SOURCE -

....................

What he really needed now was someone to act as a courier to keep him in regular touch with them and who could travel about the countryside relatively unnoticed. He'd worked with a woman once before and seen how much easier it was for her than him to move around without being challenged. With D-Day coming, this could prove vital. A few days before he'd sent a message to London, and they'd agreed to his request. The reply came in a punning coded radio message he'd heard one evening in his tent: 'La marguerite cueille les marguerites' ('Margaret collects daisies').
The drop was due tonight. Hudson wouldn't go himself. It was too risky, and anyway he had some recruiting to do. But he'd turn up the next morning when he knew the drop had succeeded and see what London had sent. Or rather whom. He was curious to meet her.
'Arabel': Valuable source
Inside 35 Crespigny Road, a small Victorian house in the north-west London suburb of Hendon, a man sat hunched over a radio transmitter tapping out a secret coded message. It was a German-made portable machine of 100 watts. The report was destined for Madrid, where it would be picked up by the Abwehr – German military intelligence. Here one of its most highly trained and efficient officers would pore over its contents. Over the past two years he had come to count on 'Arabel', the code-name of his agent in London, to send first-rate intelligence about forthcoming Allied military operations.
Now that the tide of war had turned strongly against the Germans, Berlin was increasingly anxious to collect intelligence about them. The Abwehr had created a special Invasion Intelligence Department and was energetically attempting to infiltrate its agents into Britain via neutral countries such as Portugal, Spain and Sweden. Once there, they would report on troop movements, the identification of military units and the strength and location of American, British and other Allied forces. In short, any clues that would help identify where and when the Allied invasion would come.
Arabel had already been in place for two years. He'd done well during Operation Torch, the Anglo-American landings in north Africa in November 1942 – although, in the end, Berlin had not been able to make much use of the material. His control, an ambitious officer, did his best to supply Arabel with the very latest high-grade ciphers and secret inks, sending him plenty of money to cover his expenses as well as to pay the dozen or so sub-agents he'd succeeded in recruiting. After digesting and assessing Arabel's reports, the Abwehr man forwarded them by radio to headquarters in Berlin.
Unfortunately, they hadn't always been valued or acted on by the German high command. But recently he'd been gratified to hear that they considered Arabel a particularly valuable source. Field Marshal Gerd von Rundstedt himself, commander-in-chief west, had evaluated a piece of intelligence sent by Arabel as 'especially important'. The head of the SS, Heinrich Himmler, who had recently taken over the service following Hitler's dismissal of its long-time chief, Admiral Wilhelm Canaris, had sent him a personal message of appreciation for the work of his network in Britain.
Things were looking up. He was now coming under heavy pressure to get his agents to provide intelligence about the coming invasion. As a former military attaché in Paris, he'd had plenty of experience in fitting bits and pieces of information together to build up a picture of an opponent's armed forces. What was the order of battle of the Allied troops? How many divisions, how many men? Where were they stationed? When would the attack come? Where?

....................

ENTRIES PROVIDED -
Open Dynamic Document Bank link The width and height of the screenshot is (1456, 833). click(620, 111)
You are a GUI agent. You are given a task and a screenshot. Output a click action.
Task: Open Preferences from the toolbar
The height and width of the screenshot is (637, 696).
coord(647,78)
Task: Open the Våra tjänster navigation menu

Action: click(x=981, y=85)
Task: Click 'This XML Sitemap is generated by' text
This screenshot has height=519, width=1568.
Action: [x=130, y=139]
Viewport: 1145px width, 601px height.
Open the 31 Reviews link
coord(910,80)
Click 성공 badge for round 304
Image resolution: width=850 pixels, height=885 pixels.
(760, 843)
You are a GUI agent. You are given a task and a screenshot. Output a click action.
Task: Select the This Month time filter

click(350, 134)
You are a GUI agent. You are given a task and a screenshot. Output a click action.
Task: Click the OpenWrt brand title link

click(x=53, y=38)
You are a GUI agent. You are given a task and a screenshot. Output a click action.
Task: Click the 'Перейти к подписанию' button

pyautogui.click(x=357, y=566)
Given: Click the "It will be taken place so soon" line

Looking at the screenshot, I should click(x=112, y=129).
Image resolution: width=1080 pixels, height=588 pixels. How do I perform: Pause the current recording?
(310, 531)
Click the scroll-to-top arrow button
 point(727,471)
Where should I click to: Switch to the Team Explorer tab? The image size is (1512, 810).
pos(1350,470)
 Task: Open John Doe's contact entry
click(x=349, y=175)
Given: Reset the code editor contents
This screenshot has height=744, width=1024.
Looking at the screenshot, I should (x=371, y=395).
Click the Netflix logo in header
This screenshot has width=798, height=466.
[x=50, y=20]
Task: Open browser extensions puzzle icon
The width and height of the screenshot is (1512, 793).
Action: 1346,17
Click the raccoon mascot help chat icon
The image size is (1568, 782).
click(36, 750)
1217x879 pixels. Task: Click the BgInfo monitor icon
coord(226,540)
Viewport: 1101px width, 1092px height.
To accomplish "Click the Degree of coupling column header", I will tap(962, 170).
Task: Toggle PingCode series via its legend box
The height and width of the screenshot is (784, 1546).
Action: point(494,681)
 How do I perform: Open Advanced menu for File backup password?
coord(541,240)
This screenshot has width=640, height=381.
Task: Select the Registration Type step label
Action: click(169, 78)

....................

SET TASKS -
1) Answer these from the espionage excerpt:
(a) What English words are given for the coded radio message Hudson heard in his tent?
(b) At what address was the radio transmitter being used?
(c) Who judged a piece of Arabel's intelligence to be 'especially important'?
2) Write out everything in the espionage excerpt from "The drop was" down to "to meet her.".
The lines have no connection to the espionage excerpt.

ANSWERS PROVIDED -
1)
(a) 'Margaret collects daisies'
(b) 35 Crespigny Road, in Hendon
(c) Field Marshal Gerd von Rundstedt

2)
The drop was due tonight. Hudson wouldn't go himself. It was too risky, and anyway he had some recruiting to do. But he'd turn up the next morning when he knew the drop had succeeded and see what London had sent. Or rather whom. He was curious to meet her.